## Data for this exercise
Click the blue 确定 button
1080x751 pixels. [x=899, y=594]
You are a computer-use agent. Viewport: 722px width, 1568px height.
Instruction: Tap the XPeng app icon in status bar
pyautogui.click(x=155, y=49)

## Task instructions
The response should consist of all the entries, reproduced word for word.

## Result
Click the blue 确定 button
1080x751 pixels. [x=899, y=594]
You are a computer-use agent. Viewport: 722px width, 1568px height.
Instruction: Tap the XPeng app icon in status bar
pyautogui.click(x=155, y=49)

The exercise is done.